Was bedeutet das für die Demokratie-Initiativen?
Weß: Die maximale Fördersumme für die jeweiligen "Partnerschaften für Demokratie" beträgt 140.000 Euro. Das summiert sich bei rund 330 "Partnerschaften" zwar zu einer ordentlichen Summe auf, für die Dutzenden Projekte einer "Partnerschaft" ist das aber nicht besonders viel. Wenn von den 140.000 Euro dann noch die Hälfte für Verwaltungsausgaben draufgeht, bleibt für die lokalen Initiativen nicht mehr viel übrig. Mit dem Geld kann man vielleicht mal eine Veranstaltung organisieren, aber kaum langfristig arbeiten.
"'Demokratie leben!' hat ein bürokratisches Monster erschaffen"
Wie beurteilen Sie denn die Wirksamkeit von "Demokratie leben!"?
Weß: Wenn ich sehe, wie viel Aufwand nötig ist, um überschaubare Summen zu verteilen, glaube ich nicht, dass die "Partnerschaften für Demokratie" viel bewegen. "Demokratie leben!" hat ein bürokratisches Monster erschaffen.
Hat der derzeitige Vergabeweg nicht vielleicht auch Vorteile?

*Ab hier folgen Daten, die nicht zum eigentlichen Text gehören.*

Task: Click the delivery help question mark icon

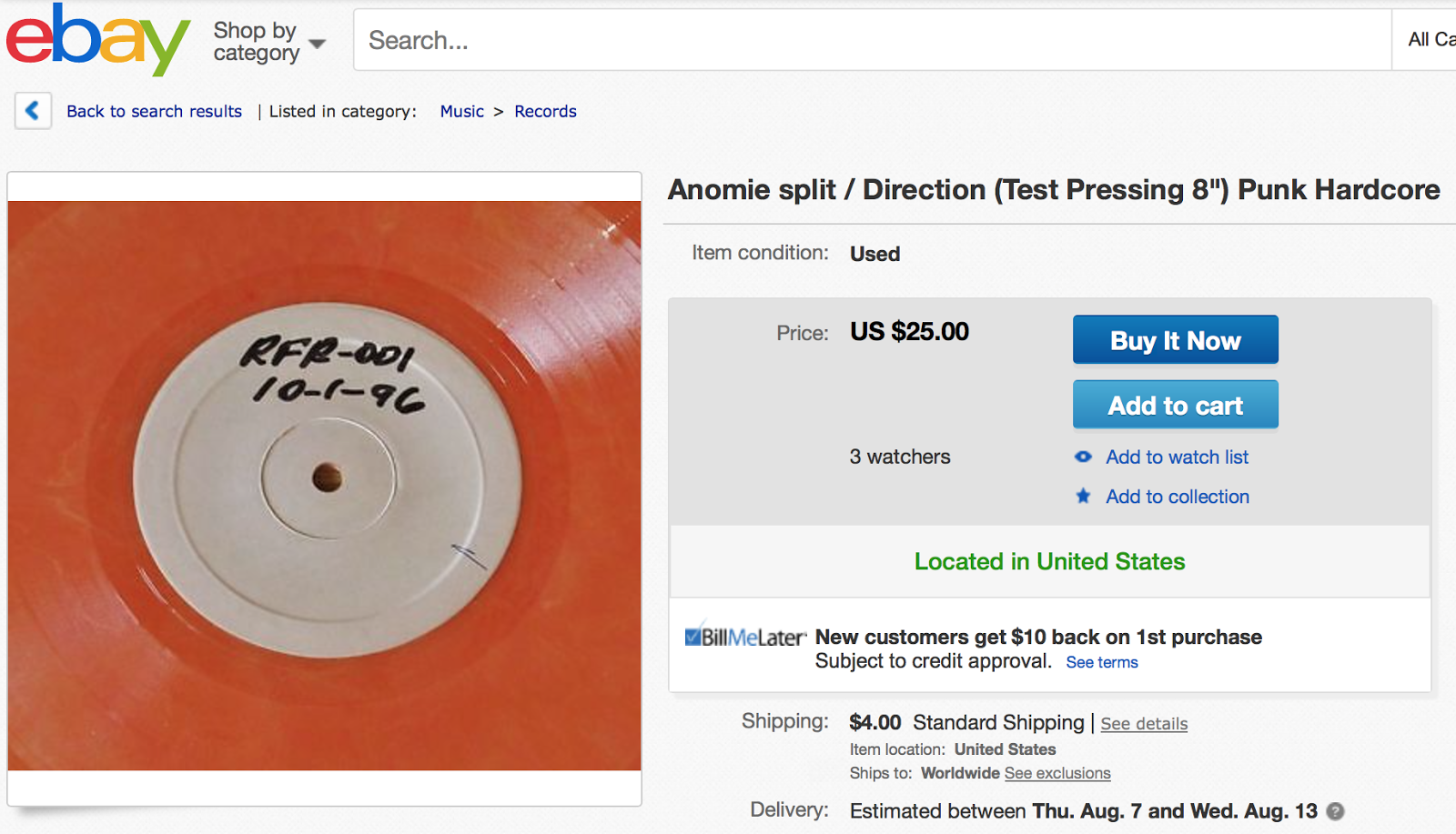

Beamte im Familienministerium sind weit weg von den Projekten und müssten sich mit Tausenden Anträgen beschäftigen.
Weß: Das mag sein, aber die gute Absicht verkehrt sich wegen des bürokratischen Aufwands ins Gegenteil. Die Gruppen, die über Geld aus den "Partnerschaften für Demokratie" entscheiden, sind oft sehr klein und rein ehrenamtlich organisiert. Wenn Ehrenamtler neben ihrem eigentlichen Engagement auch noch stundenlang in Koordinationskonferenzen herumsitzen müssen, ist das doch kontraproduktiv für die Demokratieförderung.

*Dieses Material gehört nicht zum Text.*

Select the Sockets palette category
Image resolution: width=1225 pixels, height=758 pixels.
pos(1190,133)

"Es reden zu viele Leute mit, aber keiner will Verantwortung tragen"
Wie müsste die Demokratieförderung denn aussehen, damit sie transparent und effizient abläuft?
Weß: Ich würde es sinnvoller finden, wenn man sich auf einige wenige förderungswürdige Projekte einigt. Ein gezielt gefördertes Projekt mit mehr Geld in der Hand könnte deutlich mehr bewegen. Das wäre effizienter als das derzeitige Gießkannenprinzip.

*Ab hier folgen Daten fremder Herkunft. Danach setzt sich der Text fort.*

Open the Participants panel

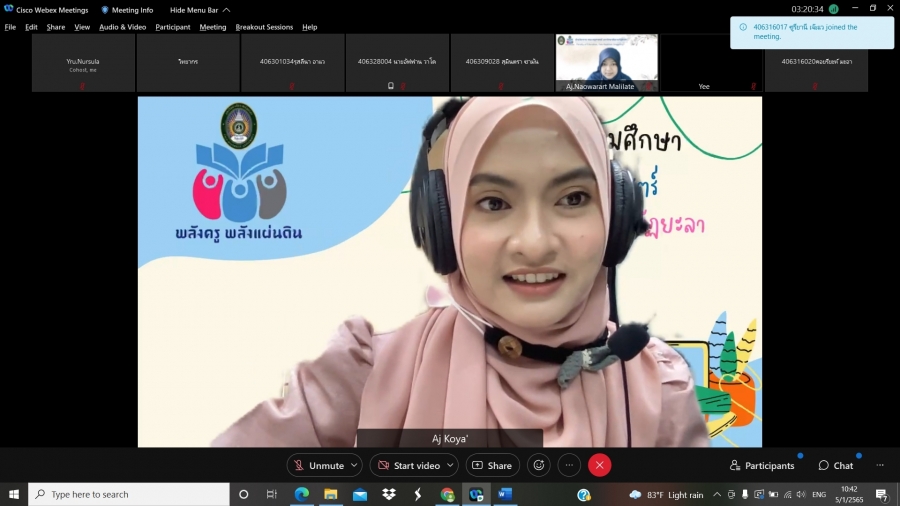[762, 465]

Inwiefern steht „Demokratie leben“ sinnbildlich für die staatliche Verwaltung in Deutschland?
Weß: Unsere Recherche zu "Demokratie leben!" wirft die Frage auf, wie effizient der Staat allgemein Geld ausgibt. Das Förderprogramm zeigt meiner Meinung nach exemplarisch, dass in Deutschland an Projekten viel zu viele Behörden, Träger und Beauftragte beteiligt sind. Es reden einfach zu viele Leute mit, aber keiner will Verantwortung tragen. Darunter leiden dann nicht nur Demokratie-Initiativen, sondern auch Unternehmen und Kommunen.